Proponents argue that the Rosemont mine will provide economic benefits to the region, including jobs and tax revenue, as well as help reduce U.S. dependence on foreign sources of minerals.

Opposition to the project is led by Save the Scenic Santa Ritas (SSSR) and includes the Center for Biological Diversity, Coalition for Sonoran Desert Protection, Defenders of Wildlife, Sierra Club, Sky Island Alliance, and Tucson Audubon Society.

The Rosemont Copper project has been endorsed by Arizona Builders' Alliance, Alliance of Construction Trades, Tucson Hispanic Chamber of Commerce Board of Directors, Tucson Metropolitan Chamber of Commerce, Marana Chamber of Commerce, Southern Arizona Contractors Association, Tucson Utility Contractors Association, Arizona Contractors Association, City of Benson, Southeast Arizona Economic Development Group, and Northern Pima County Chamber of Commerce.

The Rosemont Mine has also faced considerable political opposition. The Pima County (AZ) Board of Supervisors published a memorandum in opposition to the Rosemont Mine on April 16, 2019. In part, the memorandum states: "After nearly a decade of controversy, it is clear that meaningful mitigation of this mine's impacts has not been achieved. If anything, regulatory agencies and proponents involved appear to be backsliding on their previous and specific commitments. The fundamental administration of national environmental laws is also retrogressing. Increasing levels of surprise, controversy and a sense of unfair treatment and lack of concern for the public interest has resulted in a spate of lawsuits, even as federal and state agencies have issued the requisite permits. There is no community consensus on whether the prospective benefits to the economy would outweigh the known impacts to land and water in both the Santa Cruz and Cienega watersheds.
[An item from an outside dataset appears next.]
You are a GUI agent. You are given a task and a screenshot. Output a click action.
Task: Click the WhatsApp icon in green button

===Arguments against the proposal===
- Open-pit copper mines such as that proposed by Rosemont pollute the air and nearby water supplies with mercury, lead, arsenic or other poisons.
- Rosemont Mine will consume approximately 6,000 acre-feet of potable water per year for mining operations.
- The economies of the Santa Rita Mountains communities are largely driven by outdoor recreation and tourism. Even modest impact from the Rosemont Mine could discourage tourism to the region, and destroy more than the number of new jobs the mine would create.
- The mine poses a risk to the habitat of the last known living wild jaguar in the United States, El Jefe.
- Construction and operation of the mine will severely impact Arizona Scenic Route 83, a two-lane, winding road that is the only access road for mine construction, equipment transportation, and copper concentrate shipping.
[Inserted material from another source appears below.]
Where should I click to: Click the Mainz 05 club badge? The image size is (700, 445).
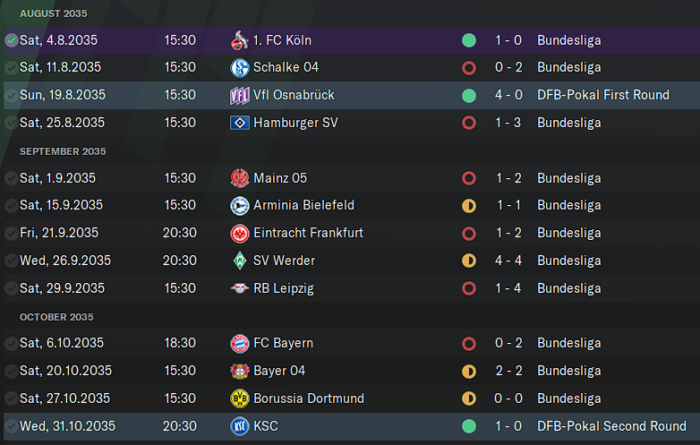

===Arguments in favor of the proposal===
- Copper is an essential component of a clean-energy economy. For example, hybrid cars contain twice as much copper as conventional cars.
- The mine would import 105% of the water needed for operations and leave a 5% net water gain to the Tucson Active Management Area basin.
- The used land will be reclaimed from the beginning of the mine's operations.
- The EIS found that the project will meet all environmental requirements and meet all environmental standards required by the regulatory agencies.
- A dry-stack tailings storage method will be used to conserve water and keep pollution from seeping into the ground.
- The mine would create a much-needed economic boost to the region, directly employing 400 people for at least 19 years and support 1,700 indirect jobs. Historically, mining jobs are among the highest paying positions in Arizona, and experienced workers in the copper industry in the southwest can earn an average of $59,000 or more per year.
- The project would support ancillary industries – contractors and vendors providing goods and services to the mine operation during the nearly two decades of operation.